→ Instruções e requisitos
Devolva todas as linhas abaixo, idênticas, sem mudar nada.
##############################
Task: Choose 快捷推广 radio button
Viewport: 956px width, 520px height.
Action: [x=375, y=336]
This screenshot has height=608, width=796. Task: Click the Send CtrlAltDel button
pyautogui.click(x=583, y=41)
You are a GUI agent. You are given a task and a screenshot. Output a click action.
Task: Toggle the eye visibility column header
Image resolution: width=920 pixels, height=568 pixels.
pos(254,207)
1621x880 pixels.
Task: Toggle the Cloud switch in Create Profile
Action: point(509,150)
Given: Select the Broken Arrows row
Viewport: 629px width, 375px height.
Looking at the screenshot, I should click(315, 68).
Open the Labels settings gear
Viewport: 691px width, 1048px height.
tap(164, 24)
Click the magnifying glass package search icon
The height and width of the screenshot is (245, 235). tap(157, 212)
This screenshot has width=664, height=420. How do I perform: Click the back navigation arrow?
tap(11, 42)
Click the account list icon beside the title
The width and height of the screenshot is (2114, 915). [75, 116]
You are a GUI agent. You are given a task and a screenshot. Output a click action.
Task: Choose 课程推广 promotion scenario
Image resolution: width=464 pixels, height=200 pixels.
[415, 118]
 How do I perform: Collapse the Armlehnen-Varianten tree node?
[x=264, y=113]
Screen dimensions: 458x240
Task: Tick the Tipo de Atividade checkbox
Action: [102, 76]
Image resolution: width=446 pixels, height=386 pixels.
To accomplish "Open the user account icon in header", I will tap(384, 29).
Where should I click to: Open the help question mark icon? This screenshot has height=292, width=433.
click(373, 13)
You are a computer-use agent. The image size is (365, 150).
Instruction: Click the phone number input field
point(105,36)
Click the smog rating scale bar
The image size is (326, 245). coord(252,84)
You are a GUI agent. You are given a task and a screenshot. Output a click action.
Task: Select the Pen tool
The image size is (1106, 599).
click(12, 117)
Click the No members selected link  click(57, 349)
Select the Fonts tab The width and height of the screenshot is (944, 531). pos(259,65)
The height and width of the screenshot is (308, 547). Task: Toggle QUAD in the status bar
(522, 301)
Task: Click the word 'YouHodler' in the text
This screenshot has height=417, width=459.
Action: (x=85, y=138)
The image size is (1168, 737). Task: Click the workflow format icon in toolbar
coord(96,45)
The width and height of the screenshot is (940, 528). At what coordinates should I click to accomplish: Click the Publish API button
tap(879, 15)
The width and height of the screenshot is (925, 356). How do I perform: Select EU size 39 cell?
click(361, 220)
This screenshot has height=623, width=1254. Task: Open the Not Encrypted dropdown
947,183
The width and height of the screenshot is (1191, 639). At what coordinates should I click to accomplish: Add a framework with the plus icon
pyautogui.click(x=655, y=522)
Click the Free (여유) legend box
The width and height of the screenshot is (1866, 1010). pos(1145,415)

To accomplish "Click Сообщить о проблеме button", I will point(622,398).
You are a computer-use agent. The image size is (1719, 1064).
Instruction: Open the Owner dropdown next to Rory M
##############################
→ Resposta completa
Task: Choose 快捷推广 radio button
Viewport: 956px width, 520px height.
Action: [x=375, y=336]
This screenshot has height=608, width=796. Task: Click the Send CtrlAltDel button
pyautogui.click(x=583, y=41)
You are a GUI agent. You are given a task and a screenshot. Output a click action.
Task: Toggle the eye visibility column header
Image resolution: width=920 pixels, height=568 pixels.
pos(254,207)
1621x880 pixels.
Task: Toggle the Cloud switch in Create Profile
Action: point(509,150)
Given: Select the Broken Arrows row
Viewport: 629px width, 375px height.
Looking at the screenshot, I should click(315, 68).
Open the Labels settings gear
Viewport: 691px width, 1048px height.
tap(164, 24)
Click the magnifying glass package search icon
The height and width of the screenshot is (245, 235). tap(157, 212)
This screenshot has width=664, height=420. How do I perform: Click the back navigation arrow?
tap(11, 42)
Click the account list icon beside the title
The width and height of the screenshot is (2114, 915). [75, 116]
You are a GUI agent. You are given a task and a screenshot. Output a click action.
Task: Choose 课程推广 promotion scenario
Image resolution: width=464 pixels, height=200 pixels.
[415, 118]
 How do I perform: Collapse the Armlehnen-Varianten tree node?
[x=264, y=113]
Screen dimensions: 458x240
Task: Tick the Tipo de Atividade checkbox
Action: [102, 76]
Image resolution: width=446 pixels, height=386 pixels.
To accomplish "Open the user account icon in header", I will tap(384, 29).
Where should I click to: Open the help question mark icon? This screenshot has height=292, width=433.
click(373, 13)
You are a computer-use agent. The image size is (365, 150).
Instruction: Click the phone number input field
point(105,36)
Click the smog rating scale bar
The image size is (326, 245). coord(252,84)
You are a GUI agent. You are given a task and a screenshot. Output a click action.
Task: Select the Pen tool
The image size is (1106, 599).
click(12, 117)
Click the No members selected link  click(57, 349)
Select the Fonts tab The width and height of the screenshot is (944, 531). pos(259,65)
The height and width of the screenshot is (308, 547). Task: Toggle QUAD in the status bar
(522, 301)
Task: Click the word 'YouHodler' in the text
This screenshot has height=417, width=459.
Action: (x=85, y=138)
The image size is (1168, 737). Task: Click the workflow format icon in toolbar
coord(96,45)
The width and height of the screenshot is (940, 528). At what coordinates should I click to accomplish: Click the Publish API button
tap(879, 15)
The width and height of the screenshot is (925, 356). How do I perform: Select EU size 39 cell?
click(361, 220)
This screenshot has height=623, width=1254. Task: Open the Not Encrypted dropdown
947,183
The width and height of the screenshot is (1191, 639). At what coordinates should I click to accomplish: Add a framework with the plus icon
pyautogui.click(x=655, y=522)
Click the Free (여유) legend box
The width and height of the screenshot is (1866, 1010). pos(1145,415)

To accomplish "Click Сообщить о проблеме button", I will point(622,398).
You are a computer-use agent. The image size is (1719, 1064).
Instruction: Open the Owner dropdown next to Rory M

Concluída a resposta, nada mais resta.